Before she made the case for Wiley as the progressive choice for Democrats in this sprawling, contentious, fraught and deeply consequential primary campaign, Ocasio-Cortez — who delivered her endorsement only a week ago — looked out at the crowd, packed shoulder to vaccinated shoulder, and offered an observation.
“Look at us,” she said. “No masks. Crammed into Irving Plaza. All I gotta say is: Holy sh*t, New York is back!”
And maybe it is. Irving Plaza, the famed Manhattan concert hall, had not heard a noise like this in more than a year — until Saturday night, when Wiley, Ocasio-Cortez, the comedian John Mulaney and then The Strokes, another New York institution, came on stage and took turns celebrating the civil rights lawyer and former counsel to Mayor Bill de Blasio.
Ocasio-Cortez might have been late to the game, but she came in sharp. After touting Wiley’s historic candidacy — she would be the first woman and only the second Black person elected to lead the city — and beseeching the crowd to dig in to the ground game as early voting continues ahead of the June 22 primary, she cast Wiley as the best bulwark against the candidates in the race, left unnamed, whose campaigns have been bolstered by big dollar outside groups.
“We’ve got to keep it real. There are billion-dollar industries that are trying to purchase the mayoral seat of this city,” Ocasio-Cortez said, after thanking the service workers in the building.
If Wiley defies the odds and climbs up and over the perceived frontrunners, her victory would indeed be a remarkable achievement for New York’s progressives. They might have come around late, but they are here for her now. Though Wiley will never be confused for a darling of the Democratic Socialists of America — their New York chapter sat out this contest — and has enough holes in her progressive armor to put the movement off her for the first few months of the campaign, she is the highest-profile leading candidate to insist, against the prevailing political winds, that the next administration shift funds away from the New York Police Department and toward more robust social service programs.
An unpredictable race rushes toward a dramatic end
Earlier on Saturday, in tamer environs, one of the most sought-after endorsements in the primary never came: Rev. Al Sharpton, who had previously teased a choice, decided in the end to stay neutral.

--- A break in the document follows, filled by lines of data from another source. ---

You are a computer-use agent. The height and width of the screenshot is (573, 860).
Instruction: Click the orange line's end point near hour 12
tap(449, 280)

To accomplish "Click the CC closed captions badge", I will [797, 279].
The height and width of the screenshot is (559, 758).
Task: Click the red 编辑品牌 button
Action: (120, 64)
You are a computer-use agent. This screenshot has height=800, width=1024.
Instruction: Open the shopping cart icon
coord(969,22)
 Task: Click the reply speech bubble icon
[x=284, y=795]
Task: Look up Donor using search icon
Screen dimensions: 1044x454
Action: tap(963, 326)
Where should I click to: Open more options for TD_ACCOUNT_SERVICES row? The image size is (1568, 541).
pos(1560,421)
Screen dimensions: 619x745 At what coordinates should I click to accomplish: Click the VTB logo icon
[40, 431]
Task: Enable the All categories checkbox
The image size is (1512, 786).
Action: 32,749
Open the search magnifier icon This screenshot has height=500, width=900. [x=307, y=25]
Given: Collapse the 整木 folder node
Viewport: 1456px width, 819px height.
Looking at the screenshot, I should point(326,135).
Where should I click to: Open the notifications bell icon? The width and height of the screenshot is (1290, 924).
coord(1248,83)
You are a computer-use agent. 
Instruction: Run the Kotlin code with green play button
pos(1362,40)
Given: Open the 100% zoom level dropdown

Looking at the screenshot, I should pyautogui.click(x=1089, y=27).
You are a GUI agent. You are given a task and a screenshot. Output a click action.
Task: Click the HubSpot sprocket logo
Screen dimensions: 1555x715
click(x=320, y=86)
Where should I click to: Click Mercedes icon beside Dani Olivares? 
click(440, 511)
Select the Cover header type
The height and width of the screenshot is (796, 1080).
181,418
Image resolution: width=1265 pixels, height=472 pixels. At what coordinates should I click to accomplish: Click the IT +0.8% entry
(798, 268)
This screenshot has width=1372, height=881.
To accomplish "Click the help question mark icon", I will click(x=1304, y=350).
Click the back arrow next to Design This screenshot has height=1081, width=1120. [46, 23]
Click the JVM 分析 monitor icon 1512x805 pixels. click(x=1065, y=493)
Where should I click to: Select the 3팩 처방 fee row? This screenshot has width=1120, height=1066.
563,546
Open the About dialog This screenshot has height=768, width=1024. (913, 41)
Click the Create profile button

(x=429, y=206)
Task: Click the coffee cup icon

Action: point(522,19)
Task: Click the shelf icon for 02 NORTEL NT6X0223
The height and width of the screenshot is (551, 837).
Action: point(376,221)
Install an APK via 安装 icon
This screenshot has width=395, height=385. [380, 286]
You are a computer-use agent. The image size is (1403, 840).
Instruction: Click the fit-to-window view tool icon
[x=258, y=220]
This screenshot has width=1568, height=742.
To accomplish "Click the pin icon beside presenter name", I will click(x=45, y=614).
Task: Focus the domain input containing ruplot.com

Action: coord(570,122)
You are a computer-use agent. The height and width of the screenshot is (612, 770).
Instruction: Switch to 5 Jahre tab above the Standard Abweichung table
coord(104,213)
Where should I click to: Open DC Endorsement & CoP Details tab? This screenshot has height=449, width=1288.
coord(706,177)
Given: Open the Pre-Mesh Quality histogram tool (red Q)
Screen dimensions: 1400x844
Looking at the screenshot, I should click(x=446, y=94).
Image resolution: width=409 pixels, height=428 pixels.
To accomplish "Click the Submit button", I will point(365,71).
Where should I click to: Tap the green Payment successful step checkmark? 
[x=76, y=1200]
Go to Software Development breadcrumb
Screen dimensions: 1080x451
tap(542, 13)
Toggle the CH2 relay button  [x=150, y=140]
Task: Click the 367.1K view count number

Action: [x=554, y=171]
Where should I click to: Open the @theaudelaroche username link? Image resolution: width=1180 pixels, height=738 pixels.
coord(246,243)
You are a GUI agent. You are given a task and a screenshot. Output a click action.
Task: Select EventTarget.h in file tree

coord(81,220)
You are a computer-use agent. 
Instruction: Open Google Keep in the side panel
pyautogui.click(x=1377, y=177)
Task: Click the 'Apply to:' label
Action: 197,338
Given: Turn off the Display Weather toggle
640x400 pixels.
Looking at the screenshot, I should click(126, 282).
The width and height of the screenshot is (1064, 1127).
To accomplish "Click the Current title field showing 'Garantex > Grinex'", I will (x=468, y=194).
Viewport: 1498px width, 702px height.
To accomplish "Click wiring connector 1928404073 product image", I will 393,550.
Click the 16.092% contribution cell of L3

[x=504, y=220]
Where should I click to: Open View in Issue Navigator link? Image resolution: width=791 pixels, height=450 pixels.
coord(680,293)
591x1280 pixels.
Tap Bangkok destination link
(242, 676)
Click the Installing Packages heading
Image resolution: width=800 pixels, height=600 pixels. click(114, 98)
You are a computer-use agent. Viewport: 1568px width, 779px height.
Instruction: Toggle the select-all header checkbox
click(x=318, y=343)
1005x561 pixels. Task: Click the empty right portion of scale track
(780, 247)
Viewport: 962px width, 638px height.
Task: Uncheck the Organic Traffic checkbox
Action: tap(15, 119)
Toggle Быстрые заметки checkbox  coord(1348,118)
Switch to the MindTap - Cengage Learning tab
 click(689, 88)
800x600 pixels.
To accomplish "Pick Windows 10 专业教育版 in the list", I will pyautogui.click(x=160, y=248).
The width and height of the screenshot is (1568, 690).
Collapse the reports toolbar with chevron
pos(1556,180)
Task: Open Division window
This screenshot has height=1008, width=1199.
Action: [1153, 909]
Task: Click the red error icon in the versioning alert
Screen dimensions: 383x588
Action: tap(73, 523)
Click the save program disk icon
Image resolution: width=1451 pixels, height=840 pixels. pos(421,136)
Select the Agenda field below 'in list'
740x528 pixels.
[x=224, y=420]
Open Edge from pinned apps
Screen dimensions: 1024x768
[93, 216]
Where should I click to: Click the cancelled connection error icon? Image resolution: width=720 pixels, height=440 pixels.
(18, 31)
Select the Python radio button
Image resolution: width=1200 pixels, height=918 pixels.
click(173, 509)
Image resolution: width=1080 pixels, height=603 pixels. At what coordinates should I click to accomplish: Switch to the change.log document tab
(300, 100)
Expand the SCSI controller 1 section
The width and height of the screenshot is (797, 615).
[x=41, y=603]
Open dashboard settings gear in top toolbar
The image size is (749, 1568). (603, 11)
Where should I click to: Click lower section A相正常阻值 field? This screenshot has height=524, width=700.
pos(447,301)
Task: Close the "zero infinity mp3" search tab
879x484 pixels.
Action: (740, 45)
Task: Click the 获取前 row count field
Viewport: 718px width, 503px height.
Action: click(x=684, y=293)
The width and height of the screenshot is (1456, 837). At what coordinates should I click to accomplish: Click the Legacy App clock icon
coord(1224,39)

But he stuck up for Brooklyn Borough President Eric Adams, dismissing suggestions that Adams actually spends more of his off-hours in the Fort Lee, New Jersey, co-op he shares with his partner than the city he wants to lead.
“I’ve known Adams 35 years, he always was in Brooklyn,” Sharpton said Saturday, before comparing him favorably to billionaire former Mayor Michael Bloomberg. “We had a mayor for 12 years who used to go to Bermuda for the weekend.”
The back-and-forth over the location of Adams’ primary residence and questions over how he splits his time — Adams insists he spends most nights in his Bedford-Stuyvesant apartment, some others sleeping in his Borough Hall office and many fewer across the Hudson River in New Jersey — dominated the final few days before voting began.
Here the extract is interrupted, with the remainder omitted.